Thrust II: Functional Biomaterials

Research Focuses

The Functional Biomaterials thrust will focus on starting pilot research programs addressing some of the aforementioned critical unmet needs by capitalizing on current capabilities to

  1. engineer new instructive or bioactive biomaterial systems that can regulate cellular or tissue behavior and/or physiologic processes (e.g., wound healing).
  2. develop innovative smart stimuli responsive biomaterials that enable feedback regulation and communication with biologic systems.
  3. use state-of-the-art imaging technologies to better understand cell-biomaterial interactions and biomaterial properties and responses to external stimuli. (This will be one of several areas the Functional Imaging thrust will interconnect with this thrust.)

Background Heading link

Biomaterials result from the convergence of engineering, medicine, materials science and biology. A biomaterial is “a material intended to interface with biological systems to evaluate, treat, augment, or replace any tissue, organ or function of the body”. Clinical applications that have revolutionized modern medicine and healthcare include lenses for the eye, vascular grafts and heart valves, pacemakers, coronary stents, wound coverings, and orthopedic and dental implants. Biomaterial design typically focused on biocompatibility (i.e., not eliciting an immune response or chronic inflammation) while having the functionality (e.g., mechanics, optical transparency, hydrophobility, etc.) required for the specific application. More recently, biomaterials have been used as biodegradable systems to guide the formation of functional replacement tissues in the body when they have been damaged or lost due to injury or disease. Second generation biomaterials are being engineered to be “instructive” or “bioactive” so that they can communicate with cells and/or tissue in the body, and also “smart” so they can reciprocally receive and respond to signal from cells and/or tissues.

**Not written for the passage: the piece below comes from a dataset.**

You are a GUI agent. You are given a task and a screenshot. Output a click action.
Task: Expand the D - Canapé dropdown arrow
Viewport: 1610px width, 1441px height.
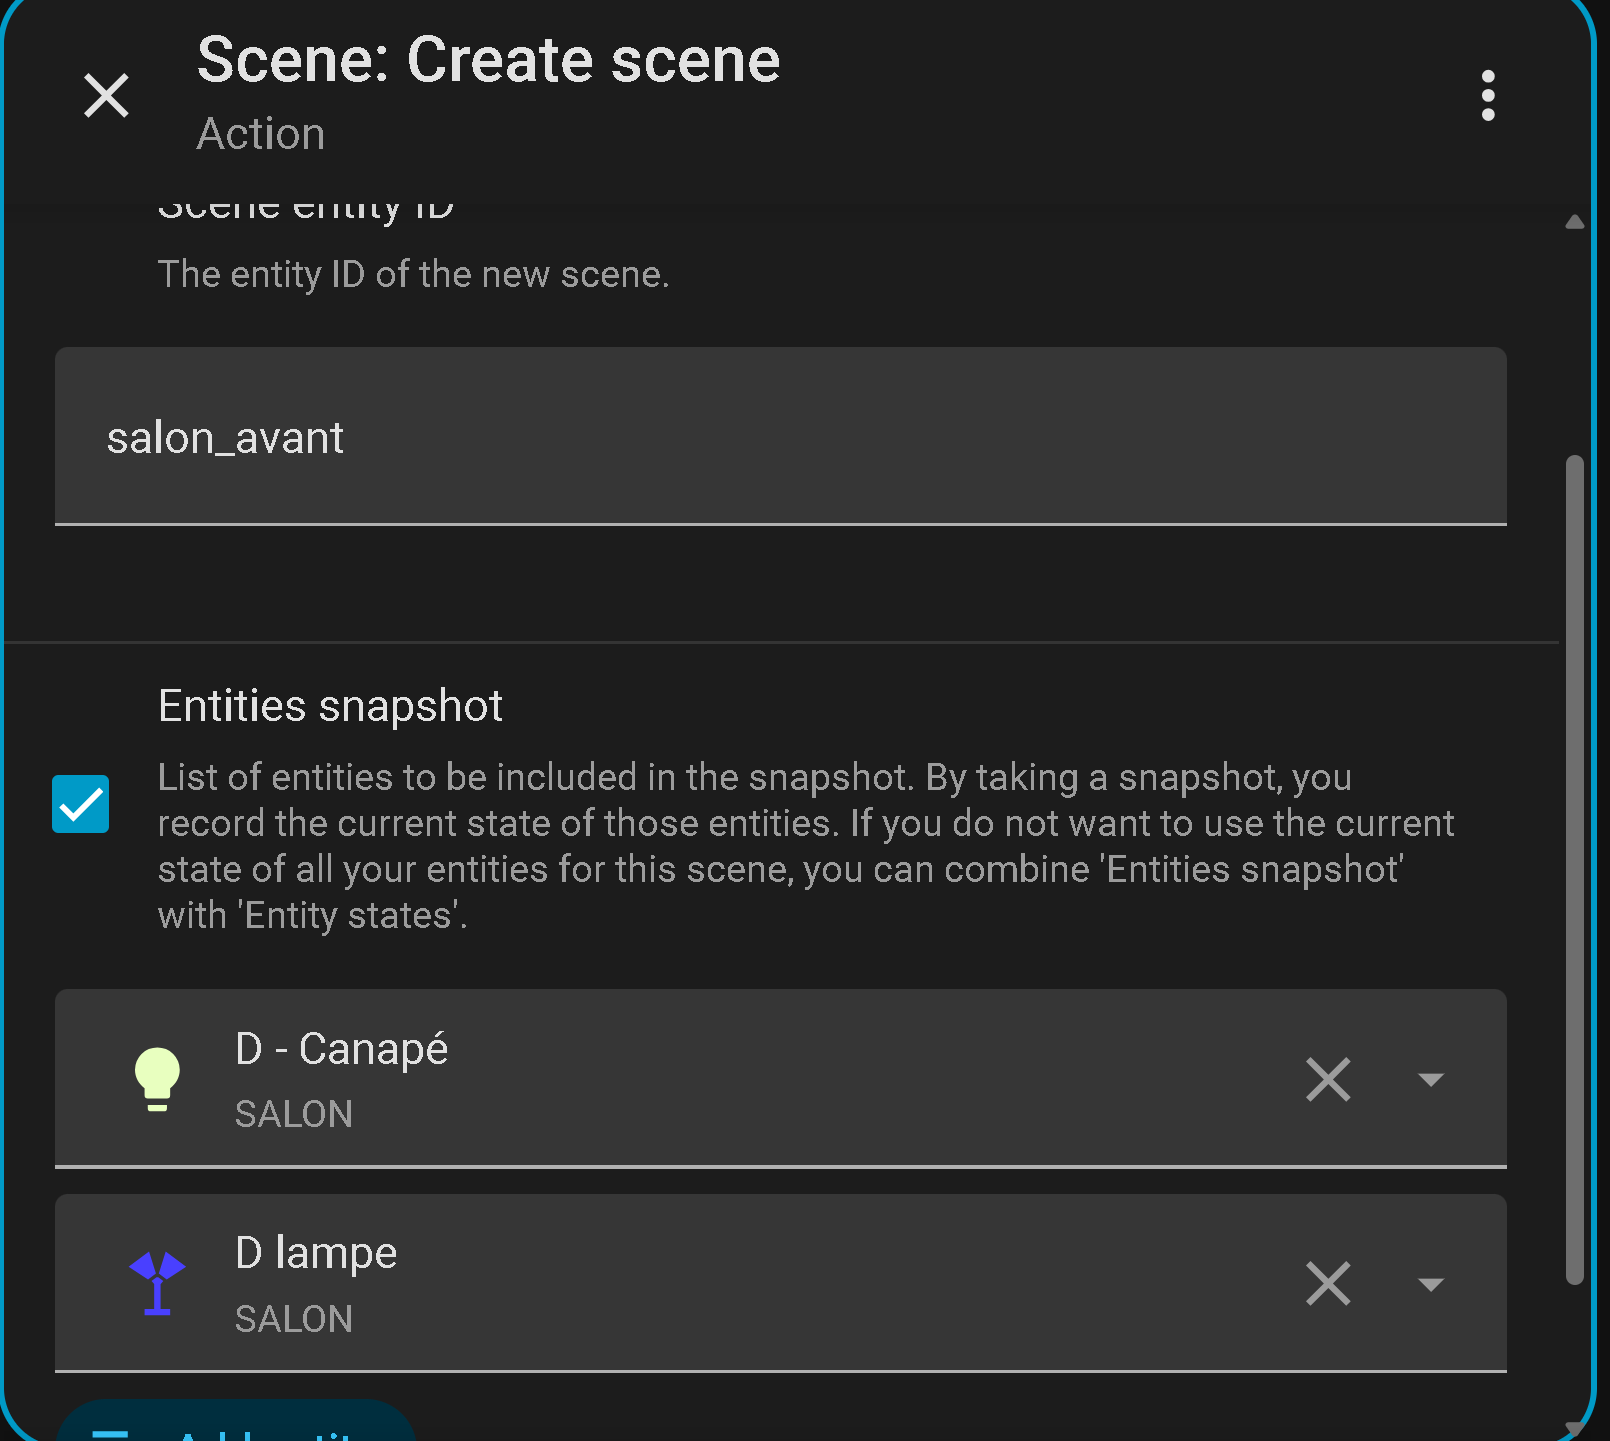point(1431,1079)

These instructive biomaterials can be designed to present cues to their surroundings. These signals can be soluble (e.g., delivery of bioactive factors) and/or insoluble (e.g., via biomaterial chemical and/or physical properties). In addition, the temporal and spatial presentation of these signals at different time and length scales, respectively, can endow these materials with powerful control over a biologic microenvironment. Bidirectionality of signaling is enabled with smart materials that are external stimuli-responsive. The microenvironment (e.g., pH, temperature, light, mechanical forces, magnetic fields, etc.) in turn can guide changes in the behavior (e.g., degradation, stiffness, architecture, controlled release, etc.) of these materials. These biomaterials can then be used, for example, to develop model tissue 4 systems to study important cell, developmental biology and wound healing questions, to create complex engineered tissues and regenerative medicine strategies, to develop disease therapeutics, to create pathologic tissue models to study disease, and to develop high throughput systems for drug testing.